▶ **DOCUMENT SECTION**
====

Distributing work#
DataFusion supports splitting work across processes by shipping
serialized expressions to workers: the driver builds an
Expr, each worker evaluates it against its
own slice of data. This pattern suits embarrassingly-parallel
workloads where the driver decides partitioning up front.
Query-level distribution — where the runtime partitions a single logical or physical plan across worker nodes — is in progress upstream via datafusion-distributed and Apache Ballista. Both have short sections at the end of this page; integration details will land as those projects become usable from datafusion-python.
Expression-level distribution#
DataFusion expressions support distribution directly: pass one to a
worker process and Python’s standard
pickle machinery
serializes it transparently — the same machinery
multiprocessing.pool.Pool.map(), Ray’s @ray.remote, and
similar libraries already use to ship function arguments. Python UDFs
— scalar, aggregate, and window — travel inside the serialized
expression; the receiver does not need to pre-register them.
Basic worker-pool example#
Define a worker function that takes the expression plus a batch and returns the evaluated result:
import pyarrow as pa
from datafusion import SessionContext
def evaluate(expr, batch):
# `expr` arrived here via the pool's automatic pickling —
# no manual serialization needed in user code.
ctx = SessionContext()
df = ctx.from_pydict({"a": batch})
return df.with_column("result", expr).select("result").to_pydict()["result"]
Then build the expression in the driver and fan it out:
import multiprocessing as mp
from datafusion import col, udf
double = udf(
lambda arr: pa.array([(v.as_py() or 0) * 2 for v in arr]),
[pa.int64()], pa.int64(), volatility="immutable", name="double",
)
expr = double(col("a"))
mp_ctx = mp.get_context("forkserver")
with mp_ctx.Pool(processes=4) as pool:
results = pool.starmap(
evaluate,
[(expr, [1, 2, 3]), (expr, [10, 20, 30])],
)
print(results) # [[2, 4, 6], [20, 40, 60]]
Note
When saved to a .py file and executed with the spawn or
forkserver start method, wrap the driver block in
if __name__ == "__main__": so worker processes can re-import
the module without re-running it. This is a standard Python
multiprocessing requirement, not DataFusion-specific —
see Safe importing of main module
in the Python docs.

====

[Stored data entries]
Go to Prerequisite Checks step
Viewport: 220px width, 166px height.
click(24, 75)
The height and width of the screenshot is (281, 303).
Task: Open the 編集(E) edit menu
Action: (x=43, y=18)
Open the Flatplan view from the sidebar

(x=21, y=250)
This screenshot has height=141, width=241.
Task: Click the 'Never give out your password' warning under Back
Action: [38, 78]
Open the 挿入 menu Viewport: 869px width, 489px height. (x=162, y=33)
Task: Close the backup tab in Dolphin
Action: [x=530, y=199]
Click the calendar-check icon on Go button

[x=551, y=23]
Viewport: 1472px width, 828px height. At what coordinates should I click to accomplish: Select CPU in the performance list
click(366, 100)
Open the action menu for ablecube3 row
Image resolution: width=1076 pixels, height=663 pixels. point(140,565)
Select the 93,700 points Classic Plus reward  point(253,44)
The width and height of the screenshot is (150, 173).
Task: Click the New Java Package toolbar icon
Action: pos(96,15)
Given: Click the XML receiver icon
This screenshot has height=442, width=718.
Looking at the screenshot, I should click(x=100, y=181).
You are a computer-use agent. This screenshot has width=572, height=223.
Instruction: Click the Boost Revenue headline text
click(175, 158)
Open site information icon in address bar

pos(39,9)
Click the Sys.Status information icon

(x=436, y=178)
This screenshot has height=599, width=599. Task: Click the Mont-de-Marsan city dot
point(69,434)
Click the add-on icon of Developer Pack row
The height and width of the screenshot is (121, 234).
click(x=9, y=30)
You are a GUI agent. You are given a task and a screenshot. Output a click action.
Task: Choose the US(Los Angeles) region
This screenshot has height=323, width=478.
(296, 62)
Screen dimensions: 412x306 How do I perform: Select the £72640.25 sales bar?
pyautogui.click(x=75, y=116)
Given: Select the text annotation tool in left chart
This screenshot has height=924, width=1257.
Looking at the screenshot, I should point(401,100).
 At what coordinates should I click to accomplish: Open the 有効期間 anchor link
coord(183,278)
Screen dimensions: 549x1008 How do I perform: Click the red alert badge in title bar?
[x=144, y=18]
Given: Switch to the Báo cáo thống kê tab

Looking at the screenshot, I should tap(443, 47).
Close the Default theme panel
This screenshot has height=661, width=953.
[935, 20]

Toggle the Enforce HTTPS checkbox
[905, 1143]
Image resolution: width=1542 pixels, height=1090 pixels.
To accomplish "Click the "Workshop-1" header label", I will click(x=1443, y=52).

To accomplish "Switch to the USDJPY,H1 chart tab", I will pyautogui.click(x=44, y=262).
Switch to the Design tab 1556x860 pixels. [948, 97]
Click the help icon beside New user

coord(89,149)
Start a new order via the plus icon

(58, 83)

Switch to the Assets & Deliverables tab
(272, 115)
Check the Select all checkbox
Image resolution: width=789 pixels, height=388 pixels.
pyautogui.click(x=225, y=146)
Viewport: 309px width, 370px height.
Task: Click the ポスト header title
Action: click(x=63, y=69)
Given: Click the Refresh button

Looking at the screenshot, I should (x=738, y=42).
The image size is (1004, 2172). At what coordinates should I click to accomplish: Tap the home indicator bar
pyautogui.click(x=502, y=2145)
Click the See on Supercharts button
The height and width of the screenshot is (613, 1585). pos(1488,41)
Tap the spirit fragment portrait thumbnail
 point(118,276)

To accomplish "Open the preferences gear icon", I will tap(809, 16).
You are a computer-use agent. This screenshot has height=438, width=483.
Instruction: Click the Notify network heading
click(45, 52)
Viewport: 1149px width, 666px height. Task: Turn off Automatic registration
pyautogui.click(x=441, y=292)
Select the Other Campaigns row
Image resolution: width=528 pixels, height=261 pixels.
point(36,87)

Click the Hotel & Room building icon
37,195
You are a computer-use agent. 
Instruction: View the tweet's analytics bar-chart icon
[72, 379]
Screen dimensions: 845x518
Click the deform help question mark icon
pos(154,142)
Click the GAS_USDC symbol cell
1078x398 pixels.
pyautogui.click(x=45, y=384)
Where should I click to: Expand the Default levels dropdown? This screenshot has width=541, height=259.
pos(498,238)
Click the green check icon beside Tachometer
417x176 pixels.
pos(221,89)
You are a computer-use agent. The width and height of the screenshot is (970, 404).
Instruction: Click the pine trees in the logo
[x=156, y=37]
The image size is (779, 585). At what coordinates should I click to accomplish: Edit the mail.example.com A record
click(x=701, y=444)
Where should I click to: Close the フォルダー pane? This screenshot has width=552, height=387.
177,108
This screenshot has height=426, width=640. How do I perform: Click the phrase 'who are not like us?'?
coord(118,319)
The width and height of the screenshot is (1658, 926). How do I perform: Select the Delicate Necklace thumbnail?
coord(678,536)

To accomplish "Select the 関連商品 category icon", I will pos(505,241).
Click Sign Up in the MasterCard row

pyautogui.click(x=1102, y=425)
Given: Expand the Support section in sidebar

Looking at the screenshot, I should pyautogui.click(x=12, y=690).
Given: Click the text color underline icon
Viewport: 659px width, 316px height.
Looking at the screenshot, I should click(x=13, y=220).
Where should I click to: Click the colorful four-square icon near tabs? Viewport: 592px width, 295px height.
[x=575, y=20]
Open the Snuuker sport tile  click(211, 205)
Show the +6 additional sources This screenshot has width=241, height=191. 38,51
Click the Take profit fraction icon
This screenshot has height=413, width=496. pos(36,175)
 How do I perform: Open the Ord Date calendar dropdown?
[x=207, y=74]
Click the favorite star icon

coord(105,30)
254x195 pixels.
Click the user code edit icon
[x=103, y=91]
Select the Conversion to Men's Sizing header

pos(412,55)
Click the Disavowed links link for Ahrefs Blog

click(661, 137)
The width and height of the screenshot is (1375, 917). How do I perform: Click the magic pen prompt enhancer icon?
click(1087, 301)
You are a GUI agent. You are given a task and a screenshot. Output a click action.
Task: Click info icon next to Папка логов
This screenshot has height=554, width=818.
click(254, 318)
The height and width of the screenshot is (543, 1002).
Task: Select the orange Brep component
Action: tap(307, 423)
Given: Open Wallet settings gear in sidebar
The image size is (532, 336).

====

▶ **EXERCISE DIRECTIONS**
Decide whether each statement agrees with the page on distributing work, answering yes or no and quoting the deciding words from that page: 1. Python UDFs must be registered in advance on the receiving worker. 2. The worker-pool example starts four processes. 3. Wrapping the driver block in the __main__ guard is a requirement specific to DataFusion.

▶ **ANSWER TO THIS PROBLEM**
1. No: "the receiver does not need to pre-register them."
2. Yes: "mp_ctx.Pool(processes=4)"
3. No: "This is a standard Python multiprocessing requirement, not DataFusion-specific"